* [Assignment]: Lines from the one with "Sobre (42, 449)" through the end of the records, and no others, are what the answer should contain, copied exactly; please keep pictures out.

* [Given data]:
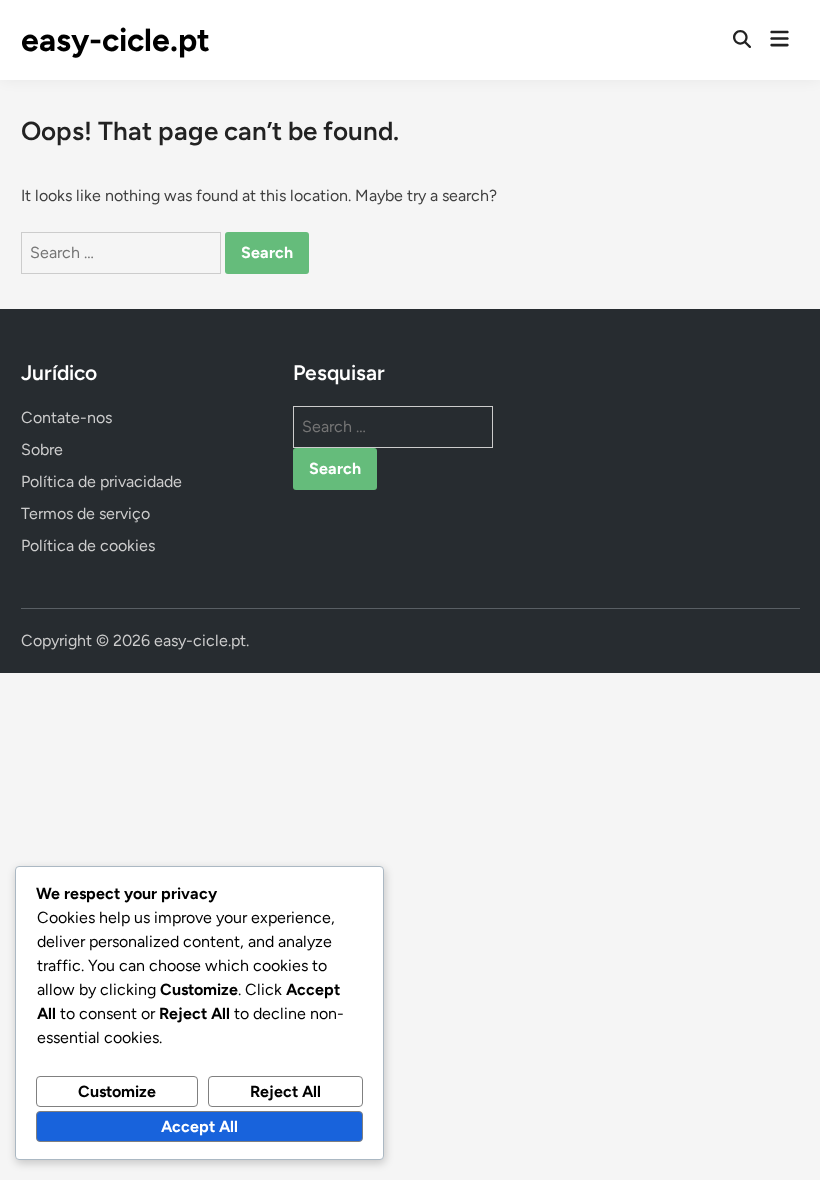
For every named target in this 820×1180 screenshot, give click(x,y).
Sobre (42, 449)
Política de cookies (88, 545)
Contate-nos (66, 417)
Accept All (199, 1126)
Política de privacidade (101, 481)
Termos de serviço (85, 513)
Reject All (285, 1091)
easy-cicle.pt (115, 40)
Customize (117, 1091)
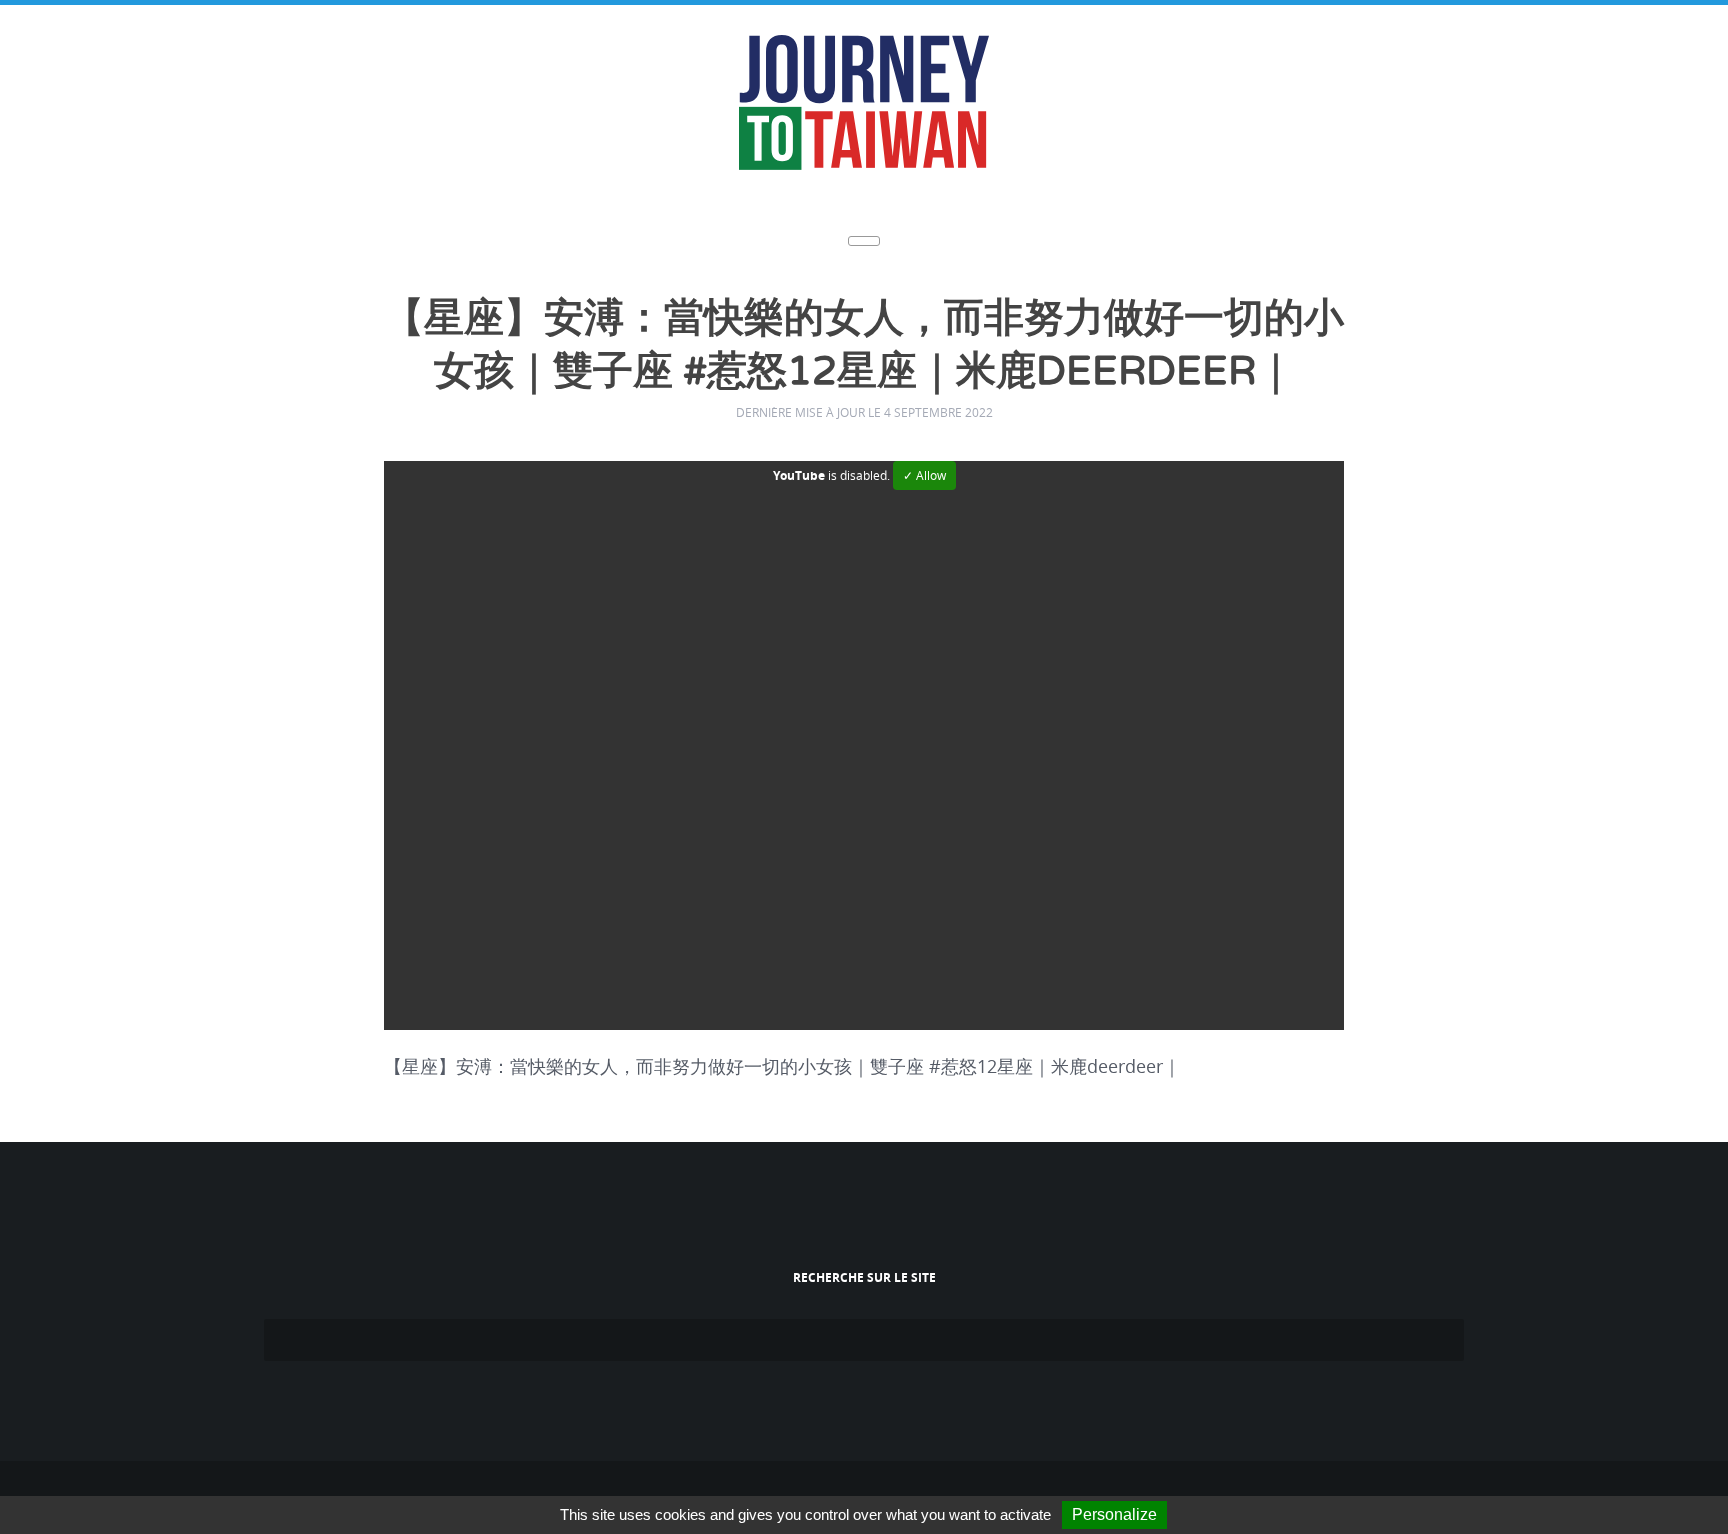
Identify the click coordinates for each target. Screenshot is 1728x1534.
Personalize (1114, 1514)
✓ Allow (924, 469)
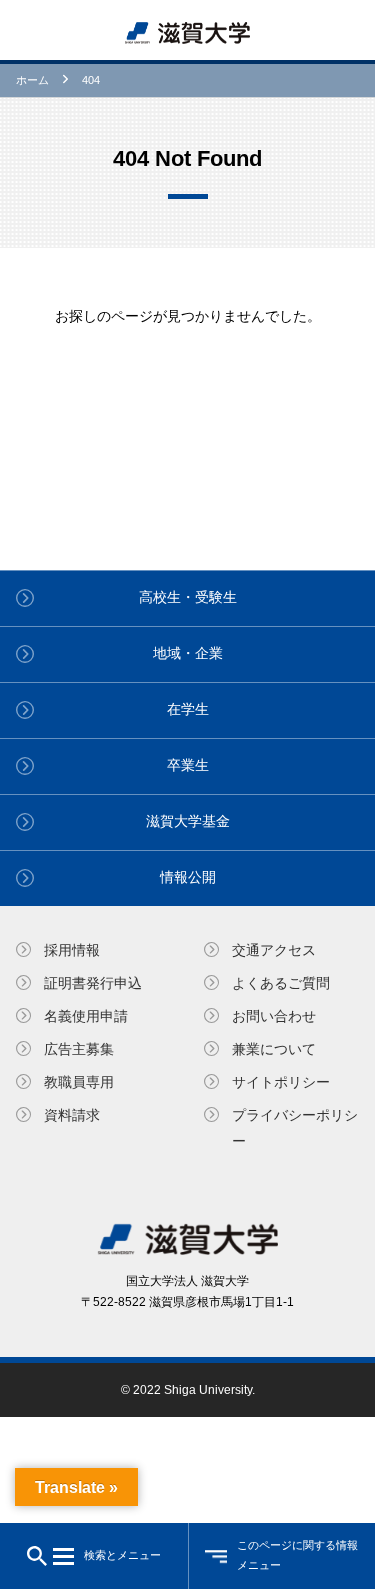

* [Solution to this problem]:
Sobre (42, 449)
Política de cookies (88, 545)
Contate-nos (66, 417)
Accept All (199, 1126)
Política de privacidade (101, 481)
Termos de serviço (85, 513)
Reject All (285, 1091)
easy-cicle.pt (115, 40)
Customize (117, 1091)
Identify the click coordinates for each target. Screenshot is 1728x1534.
Personalize (1114, 1514)
✓ Allow (924, 469)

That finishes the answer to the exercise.